Wie Ersatzteile beim Sparen helfen

Wenn das geliebte Fahrzeug des ambitionierten Besitzers eines motorisierten Zweirads einen Defekt aufweist, steht er erstmal vor einem Problem. Vor allem in der Hochsaison im Sommer, oder noch besser in der Urlaubszeit, wenn man mit seinem Fahrzeug fahren will, muss das defekte Fahrzeug so schnell wie möglich wieder repariert und fahrtauglich gemacht werden. Für die meisten Menschen gibt es in solch einer Situation nur den Weg zum Zweiradhändler beziehungsweise Zweiradmechaniker. Doch nicht immer muss man sein Fahrzeug zur Reparatur in fremde Hände geben, denn mit den passenden Ersatzteilen und etwas technischem Geschick kann man die Reparatur auch selbst durchführen – und dabei eine Menge Geld sparen.
Dabei ist es völlig egal, ob es ein defektes Motorrad, ein Mokick/Moped oder gar Mofa ist, auch wenn bei beiden letzteren die Reparatur normalerweise einfacher ist.
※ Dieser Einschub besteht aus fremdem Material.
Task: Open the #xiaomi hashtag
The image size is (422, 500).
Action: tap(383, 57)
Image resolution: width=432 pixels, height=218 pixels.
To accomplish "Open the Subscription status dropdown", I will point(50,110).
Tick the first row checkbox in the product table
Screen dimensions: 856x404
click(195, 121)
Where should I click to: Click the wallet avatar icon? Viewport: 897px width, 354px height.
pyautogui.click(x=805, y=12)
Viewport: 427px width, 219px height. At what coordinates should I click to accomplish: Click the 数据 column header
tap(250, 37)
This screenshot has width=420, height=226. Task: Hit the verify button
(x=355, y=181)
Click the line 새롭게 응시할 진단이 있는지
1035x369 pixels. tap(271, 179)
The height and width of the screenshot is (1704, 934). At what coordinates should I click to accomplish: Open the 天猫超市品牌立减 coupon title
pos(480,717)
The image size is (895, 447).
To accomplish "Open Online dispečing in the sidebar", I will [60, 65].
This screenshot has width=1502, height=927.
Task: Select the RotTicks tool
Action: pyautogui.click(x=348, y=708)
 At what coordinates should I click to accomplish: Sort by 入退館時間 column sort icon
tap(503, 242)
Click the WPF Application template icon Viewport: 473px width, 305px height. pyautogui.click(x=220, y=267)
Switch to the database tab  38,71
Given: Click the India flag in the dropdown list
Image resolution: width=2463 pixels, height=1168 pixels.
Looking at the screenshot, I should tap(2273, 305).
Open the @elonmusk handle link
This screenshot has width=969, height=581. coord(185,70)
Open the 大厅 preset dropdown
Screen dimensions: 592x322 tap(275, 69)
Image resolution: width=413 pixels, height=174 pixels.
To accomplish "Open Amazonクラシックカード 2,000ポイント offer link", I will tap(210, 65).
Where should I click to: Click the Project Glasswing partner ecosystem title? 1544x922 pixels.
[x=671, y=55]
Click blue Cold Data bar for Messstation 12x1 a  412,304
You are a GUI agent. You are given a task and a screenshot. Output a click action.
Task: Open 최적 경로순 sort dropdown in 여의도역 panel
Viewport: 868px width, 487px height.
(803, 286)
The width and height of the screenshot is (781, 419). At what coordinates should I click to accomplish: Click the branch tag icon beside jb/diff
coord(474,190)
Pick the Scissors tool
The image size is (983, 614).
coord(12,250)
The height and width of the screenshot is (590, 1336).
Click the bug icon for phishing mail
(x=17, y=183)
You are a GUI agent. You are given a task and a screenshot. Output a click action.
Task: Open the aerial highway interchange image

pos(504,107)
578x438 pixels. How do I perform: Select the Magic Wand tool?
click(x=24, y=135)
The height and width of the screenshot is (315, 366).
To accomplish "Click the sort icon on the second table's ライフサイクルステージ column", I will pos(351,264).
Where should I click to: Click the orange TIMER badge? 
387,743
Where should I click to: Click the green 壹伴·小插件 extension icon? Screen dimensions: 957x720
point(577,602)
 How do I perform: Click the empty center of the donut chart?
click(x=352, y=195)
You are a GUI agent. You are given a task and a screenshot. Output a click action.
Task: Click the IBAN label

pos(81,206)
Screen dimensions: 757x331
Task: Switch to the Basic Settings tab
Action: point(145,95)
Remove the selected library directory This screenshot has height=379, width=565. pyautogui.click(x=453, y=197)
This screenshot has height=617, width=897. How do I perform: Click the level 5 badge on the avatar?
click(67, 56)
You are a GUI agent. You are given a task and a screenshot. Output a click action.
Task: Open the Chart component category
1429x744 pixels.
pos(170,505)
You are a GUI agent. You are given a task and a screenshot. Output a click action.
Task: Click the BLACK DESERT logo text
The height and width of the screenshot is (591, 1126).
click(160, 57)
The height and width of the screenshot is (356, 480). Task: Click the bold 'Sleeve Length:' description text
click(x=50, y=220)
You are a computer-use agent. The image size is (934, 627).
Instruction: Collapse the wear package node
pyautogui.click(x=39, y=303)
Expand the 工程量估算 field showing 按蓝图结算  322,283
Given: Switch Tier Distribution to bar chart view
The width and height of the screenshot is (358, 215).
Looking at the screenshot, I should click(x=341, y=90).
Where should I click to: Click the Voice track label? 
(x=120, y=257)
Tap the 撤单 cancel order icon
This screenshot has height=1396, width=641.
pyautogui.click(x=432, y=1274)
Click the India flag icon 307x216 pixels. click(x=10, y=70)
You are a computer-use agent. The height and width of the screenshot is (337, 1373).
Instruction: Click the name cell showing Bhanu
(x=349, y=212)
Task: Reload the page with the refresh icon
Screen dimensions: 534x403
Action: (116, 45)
Woher bekommt man das benötigte Ersatzteil?

Ersatzteile zu bekommen zählt zu der einfachsten Aufgabe. Vor allem im Internet ist der Ersatzteilmarkt groß. Beispielsweise bei Auktionsplattformen kann man viele Gebrauchtteile oder auch neue Artikel kaufen. Sollte man noch ein älteres Moped besitzen braucht man sich auch keine Sorgen machen, denn z.B. auch viele Hercules Ersatzteile werden heute noch angeboten – in diesem Fall für Fahrzeuge, die wohlgemerkt vor ca. 30-60 Jahren gebaut wurden! Bei originalen Neuteilen kann man sich auch an einen freundlichen Motorradhändler wenden. Dieser bestellt die Teile und man kann es schließlich selbst einbauen ohne den Stundenlohn des Mechanikers bezahlen zu müssen. Denn oft ist es doch gerade so, dass der Einbau mehr als das ausgetauschte Teil selbst kostet – aus eigener Sicht ist das in vielen Fällen unrentabel.

Der Einbau – Wo ist er besonders einfach?

Hat man den Defekt lokalisiert und für das defekte Teil bereits Ersatz aufgetrieben, gilt es sich an die Arbeit zu machen und selbst Hand anzulegen. Bei offen zugänglichen Stellen am Fahrzeug ist dies besonders einfach und schnell erledigt. Ebenso sind Mokicks und Mofas aus früheren Zeiten noch besonders leicht zu reparieren, denn da blickt der Laie nämlich noch leichter durch. Als Beispiel sollen hier die Hersteller Hercules, Kreidler oder Zündapp genannt werden. Im Gegensatz dazu sind mit Elektronik vollgestopfte moderne Motorräder meist nur noch vom Fachmann wieder fit zu bekommen. Sollte die Reparatur also mal zu kompliziert sein, muss manchmal eben doch noch die Fachwerkstatt herhalten.